A cake is, at least in some sense, a piece of art. But more than that, we contend that when it contains words or symbols, a cake is a speech act. Yes, as Justice Sonia Sotomayor noted in her questioning, a cake’s ultimate purpose is to be eaten, but that’s hardly its sole function. A decorated cake exists, at a minimum, to serve some aesthetic purpose or even to make an artistic, social, or political statement. The idea that a baker must create a cake for an event he finds odious simply because he was asked to seems problematic.
In essence, a cake is merely an edible and hopefully more delicious (though not, it would seem, for Justice Gorsuch) form of disappearing ink. But whether edible or indelible, it seems wrong to make people write or draw something to which they object.
Competing with that is a second principle, that of access to services. It is certainly offensive to the dignity of a same-sex couple that they would be ineligible to purchase a product from a store for no other reason than that the store’s owner disapproves of their relationship. Yes, stores will inform customers that they may be denied service should they lack shirts or shoes, but to deny a protected class on the basis of who they are is undoubtedly problematic.
This is precisely what civil rights activists risked their lives and endured beatings and humiliation for at lunch counters in Greensboro, North Carolina. Indeed, as Justice Stephen Breyer has already noted, ruling in the baker’s favor risks “undermin[ing] every civil rights law since Year Two.”
The outcome of this case is fraught no matter what happens. If the Court sides with the couple seeking the cake, there will likely be an uproar from conservatives who feel their freedom of religion is under assault. At the risk of providing inspiration, we expect that some may respond by requesting from presumed-liberal bakers — under threat of litigation — cakes featuring white nationalist slogans or other hate symbols that could potentially be framed as race-related discrimination. Those requests could serve to intimidate and humiliate even while lacking constitutional backing.

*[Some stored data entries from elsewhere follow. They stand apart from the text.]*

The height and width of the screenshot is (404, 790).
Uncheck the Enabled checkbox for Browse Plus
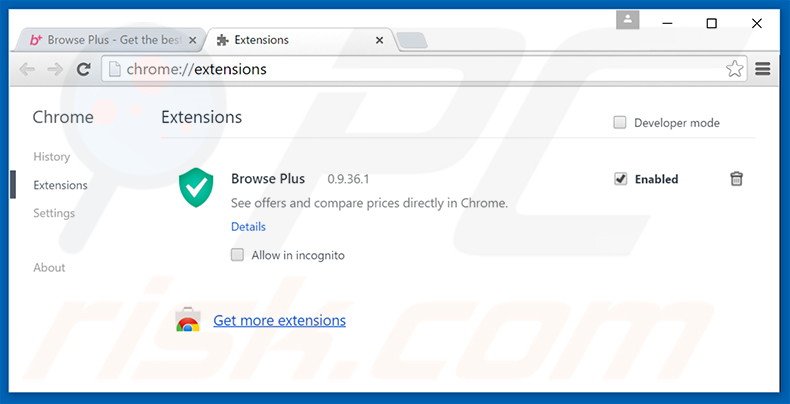pyautogui.click(x=620, y=179)
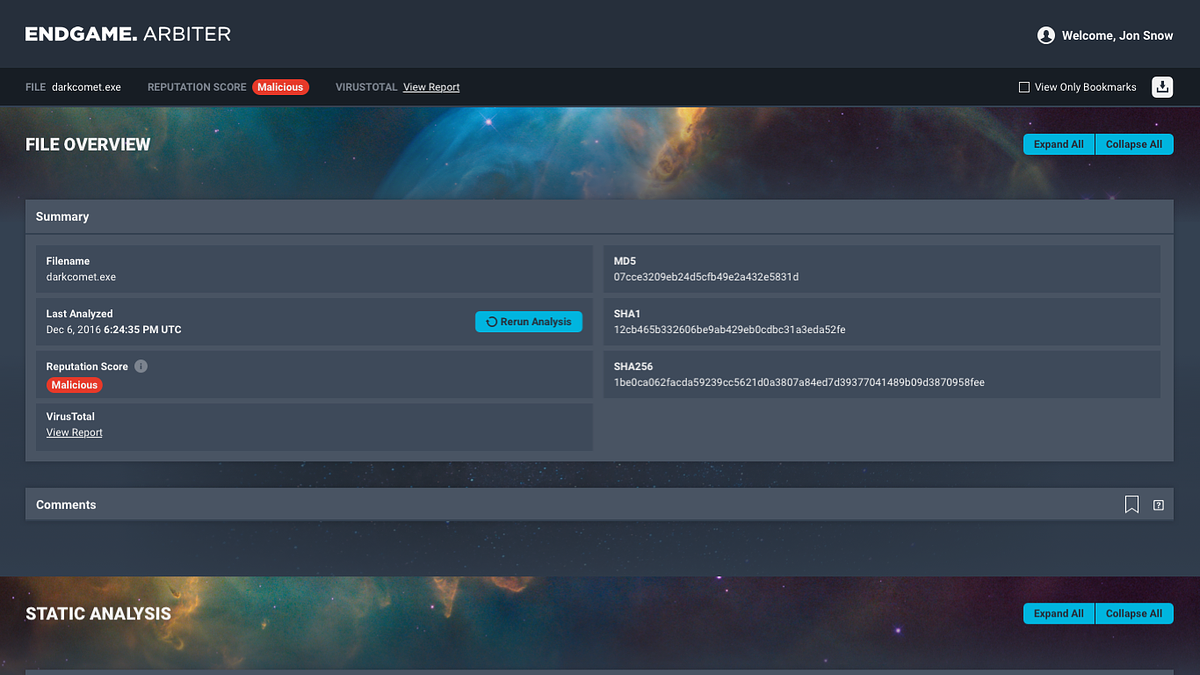Collapse all sections in Static Analysis
Image resolution: width=1200 pixels, height=675 pixels.
point(1134,613)
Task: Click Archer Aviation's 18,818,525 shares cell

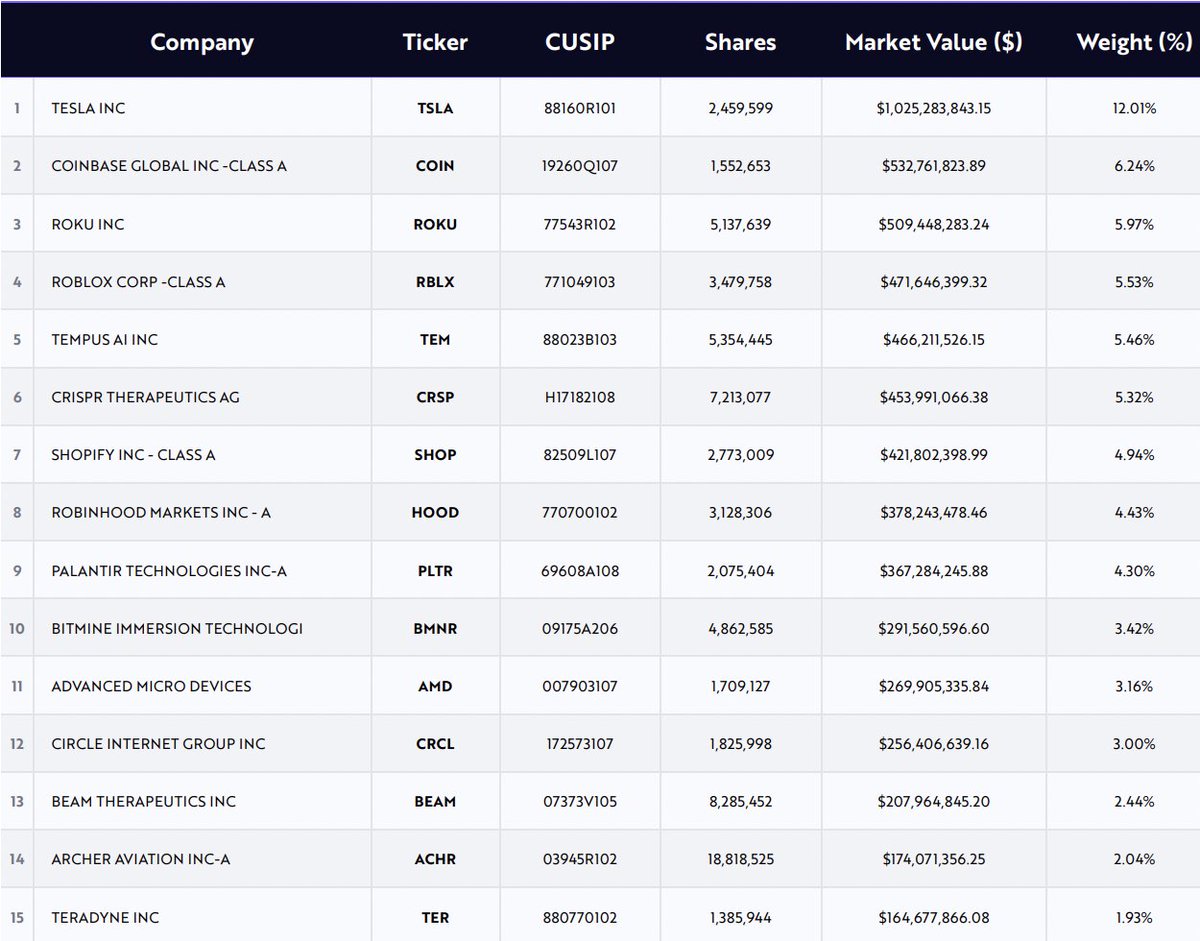Action: pyautogui.click(x=740, y=859)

Should the Court side with Masterpiece Cakeshop, however, that presents another potential nightmare. Businesses would feel free to deny services to any group they dislike so long as they can concoct a religious objection. Businesses will polarize into those that serve certain communities and those that do not. In major cities, oppressed groups denied access to cake can nonetheless glumly turn a corner to find another baker happy to take on a new client. Yet those in minority groups outside major cities risk losing access to goods and services entirely. To be sure, we contend that neither situation is acceptable, but the implications of this ruling are likely to be felt asymmetrically and with varying severity.
Ultimately, there is good reason to believe that this case will not have any real winners regardless of the verdict. So perhaps we cannot have our cake and eat it too.